Why have good internal public relations? Because at a minimum it will help you to accomplish the following:
1. Broaden interest of others in your objectives
2. Helps gain acceptance for your policies and practices
3. Secures a respected position for you and your subordinates
4. Establishes, maintains and reinforce positive relationships with internal customers.
Internal public relations is a total communications effort designed to inform and influence your various served internal publics. The pay-off is when you and your subordinates get your fair share of organizational recognition and rewards. If this sounds a bit self-serving, consider the alternative — frustration and reduced motivation caused by no recognition or reward.
What can you do to create improved relations with your staff and colleagues? It isn’t as difficult as it sounds.
Determine Your Goals And Objectives
What do you want to publicize? What do you and your group really offer to your internal public? Is it control, information, quality, efficiency, productivity, service, advice or something else? Why should anyone care if you do a good job? Understand the benefits to you, your company and your stakeholders of great public relations
Once you know the benefits of a great PR, relate that to your company’s or department objectives. The point is that you must know your value, and be able to prove it. This sets the stage for attaining your objectives.
Identify Your Audience
To succeed in achieving your objectives, you must focus your efforts on the right people You must use the appropriate media. You need to present your message effectively.
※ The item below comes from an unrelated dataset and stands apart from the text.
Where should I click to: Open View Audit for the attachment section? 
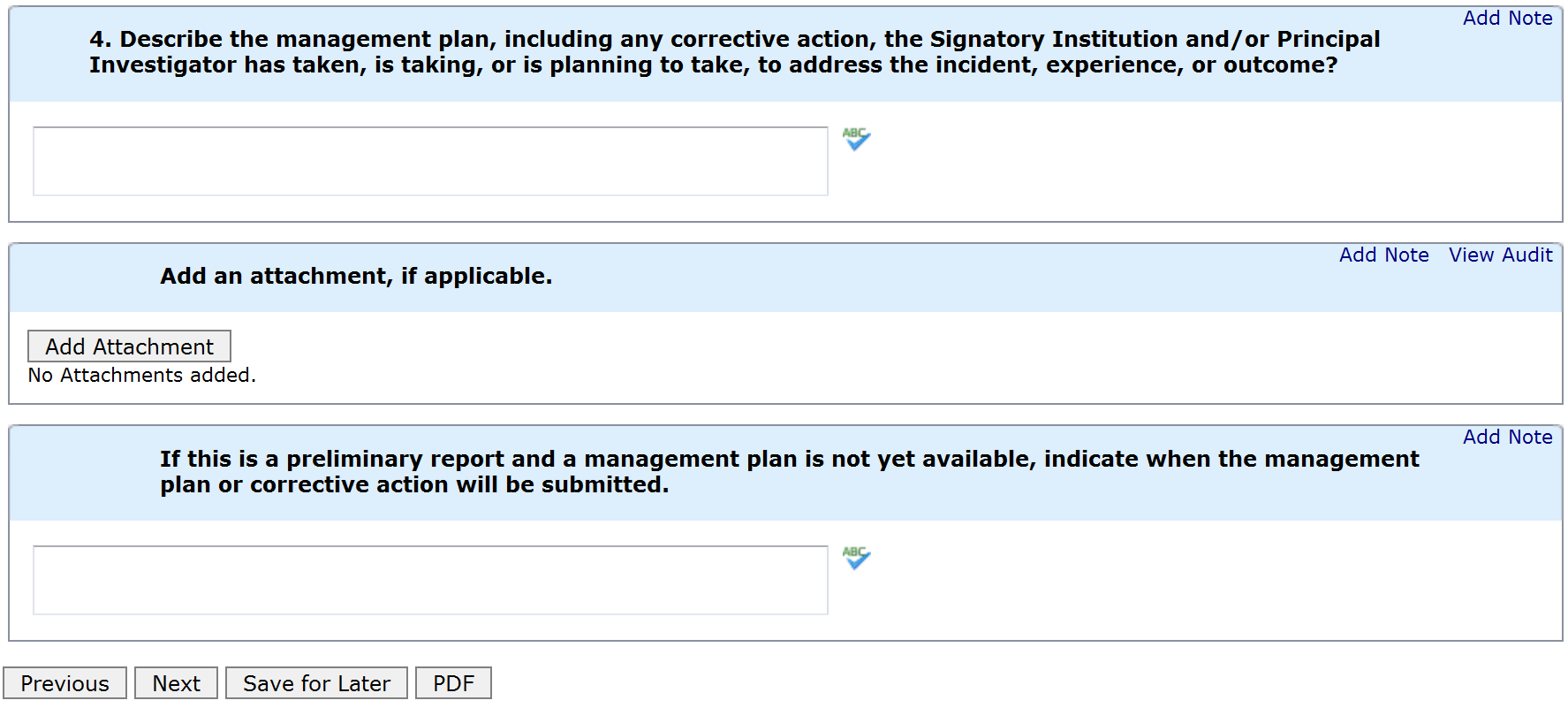1500,255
Who you intend to reach is specifically related to your goal. If the goal is to influence the Board, or top management, you need to frame your message to address their concerns..
Of the approach to improve relationships with a competing sister department, one tactic is to use an informal networking event. This chance for people to meet and play together gives individuals an opportunity to get to know one another and discuss work-related problems. The immediate result is better understanding and increased cooperation.
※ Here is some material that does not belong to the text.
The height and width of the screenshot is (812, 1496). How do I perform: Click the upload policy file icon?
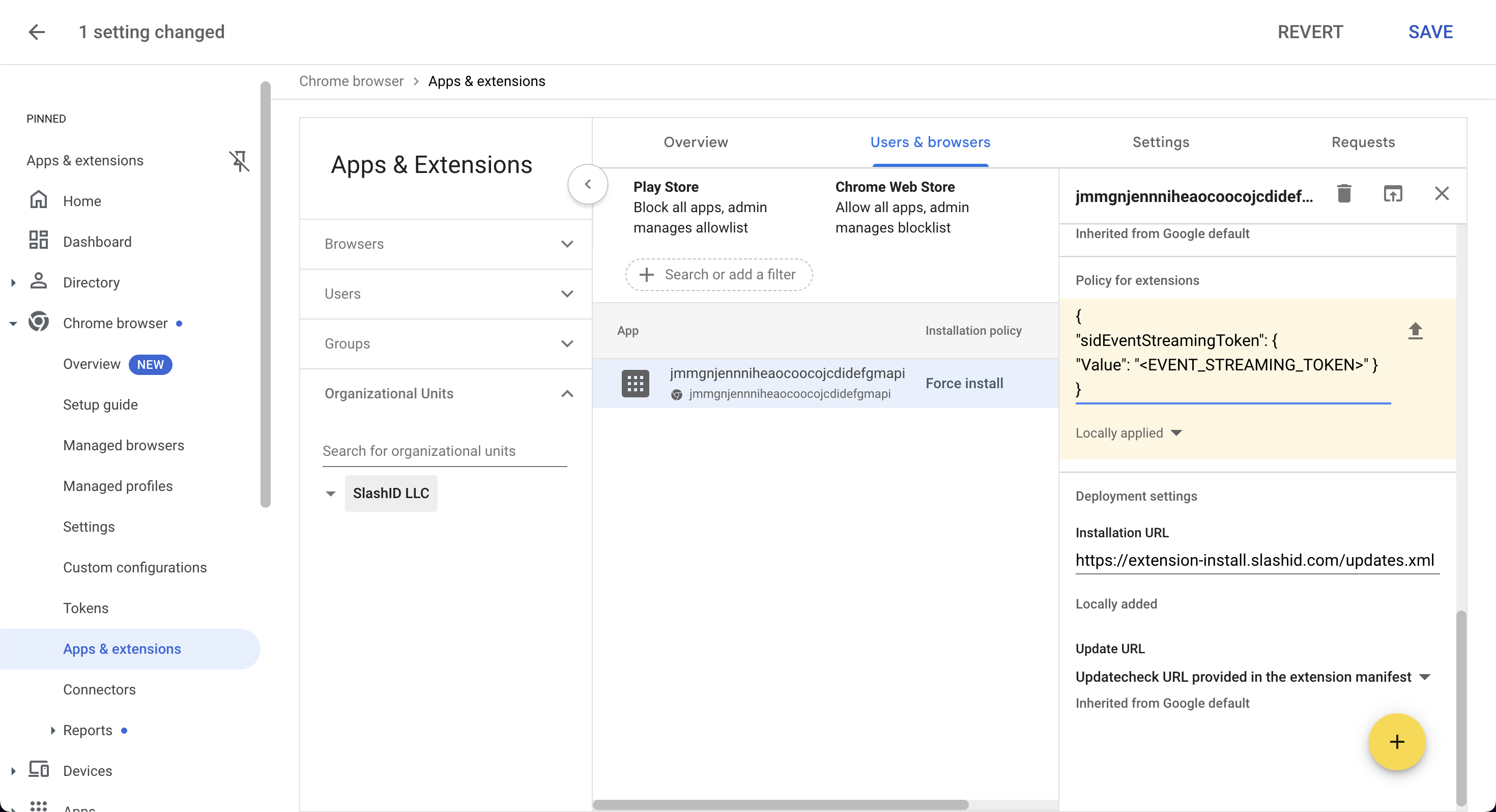pyautogui.click(x=1415, y=331)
Establish A Schedule Of Events
Use the schedule of events to publicize your efforts. This visible demonstration of performance makes it possible for management, workers, visitors and internal customers to see exactly who is doing what.
Decide Which Tactics To Use
The practical CEO or manager has a number of choices when it comes to determining which tactics to use. A partial list of inexpensive ones includes seminars, bulletin boards, news stories in the company newspaper, announcements, displays and handouts. The point is to select and use them to help establish an individual or departmental identity. The benefit is to obtain improved recognition as an authority, facilitator or performer.
Measure Your Progress
Perhaps the best way to evaluate your public relation’s program is to ask yourself if you’ve reached your goal. Are schedules being met? Has your budget been approved as submitted? Are your people being promoted or are they being recognized? Did you get a bonus? Were you able to influence key decisions? Has your department’s reputation been enhanced? Do the “top” people in other departments want to work for you? Is your personal network growing? Is it getting easier to get job recognition? Is your job becoming more fun?
Getting “yes” answers to these questions is an indication that your PR campaign is working. If you have been successful, you won’t need to tell others. They’ll know
Are you having trouble selling the Board or management on your “good ideas?” Does everyone else seem to know what’s going on before you do? Maybe now is the time for you to check out your internal PR.